Studies have been performed to quantitate the binding of the fluorescent probe 8-anilinonaphthalene-2-sulfonic acid (2,8-ANS) to catalytic intermediates of the enzyme rhodanese: the sulfur-substituted form (ES) and the sulfur-free form (E). The molecule 2,8-ANS has not been extensively used for protein studies, and some characterization is presented to demonstrate its usefulness as a probe for apolar binding sites. The molecule 2,8-ANS binds to at least two classes of sites on rhodanese. One class (class 1) is present in the ES form and has a Kd of 1.7 mM. The E form of rhodanese appears to have a second class of sites (class 2) in addition to the class 1 sites.
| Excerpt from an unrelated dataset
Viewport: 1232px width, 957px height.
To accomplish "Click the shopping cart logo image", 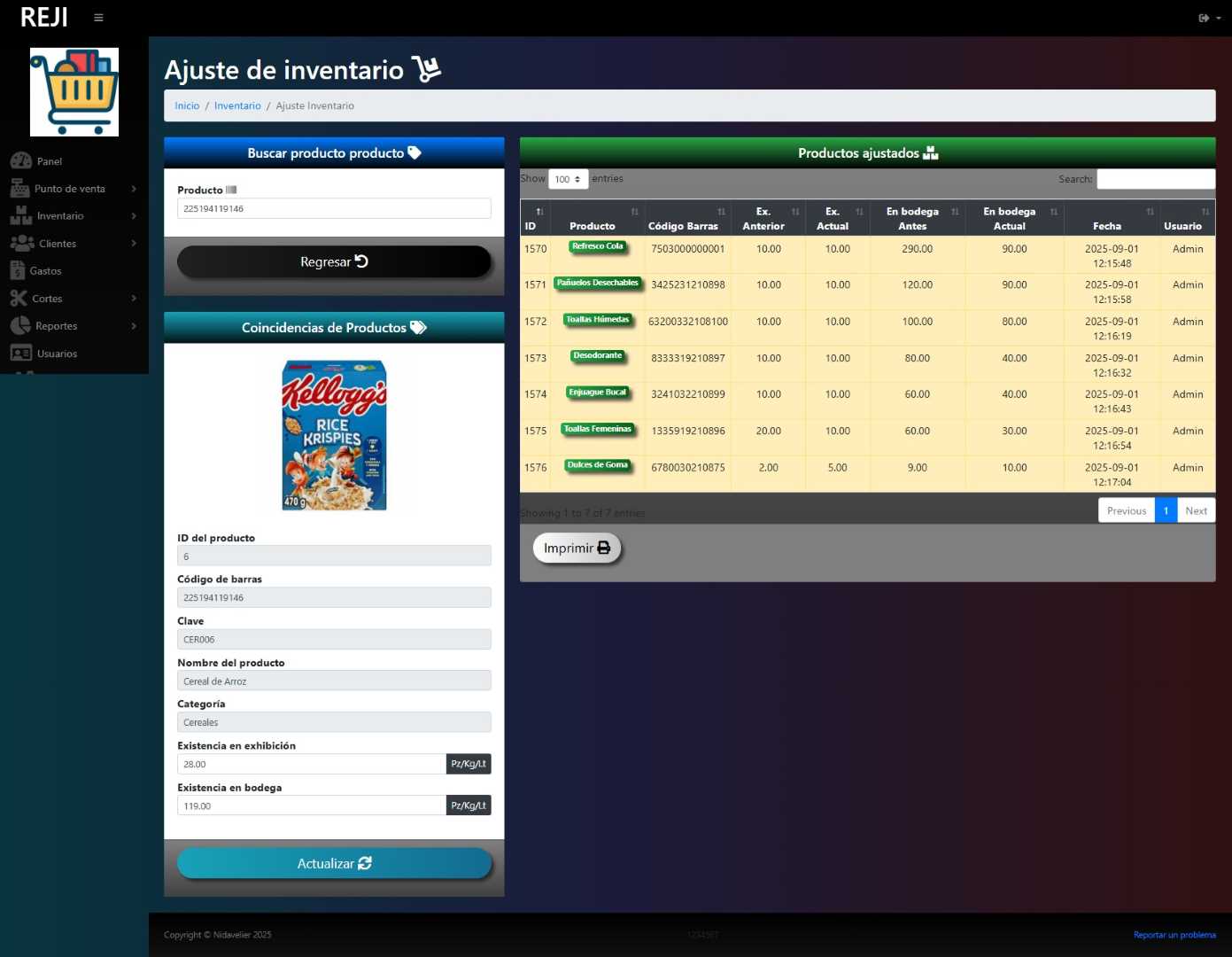I will pos(74,92).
Two independent fluorometric methods of analyzing the class 2 binding of 2,8-ANS to the E form gave an average value for Kd ≃179 μM. These fluorometric titrations, together with a Job plot, clearly indicate that 2,8-ANS binds to more than one site on the E form of rhodanese. The apparent apolarity is slightly higher for class 2 sites than for the class 1 sites, but both give Z factors of >85. The substrate thiosulfate is able to displace the probe that is bound to the class 2 sites on the E form of the enzyme. Further, 2,8-ANS is found to be a competitive inhibitor of the catalyzed reaction with an apparent Kd of 170 μM. Circular dichroism measurements detect no significant changes in the average conformation of rhodanese that can be ascribed to the presence of 2,8-ANS. Ultracentrifugation studies show that there is no aggregation of the normally monomeric rhodanese attributable to 2,8-ANS binding. The results are interpreted in terms of a model in which the two-domain structure, into which rhodanese is folded, participates in a catalytically important conformational change that is associated with alterations in solute-accessible apparent apolarity.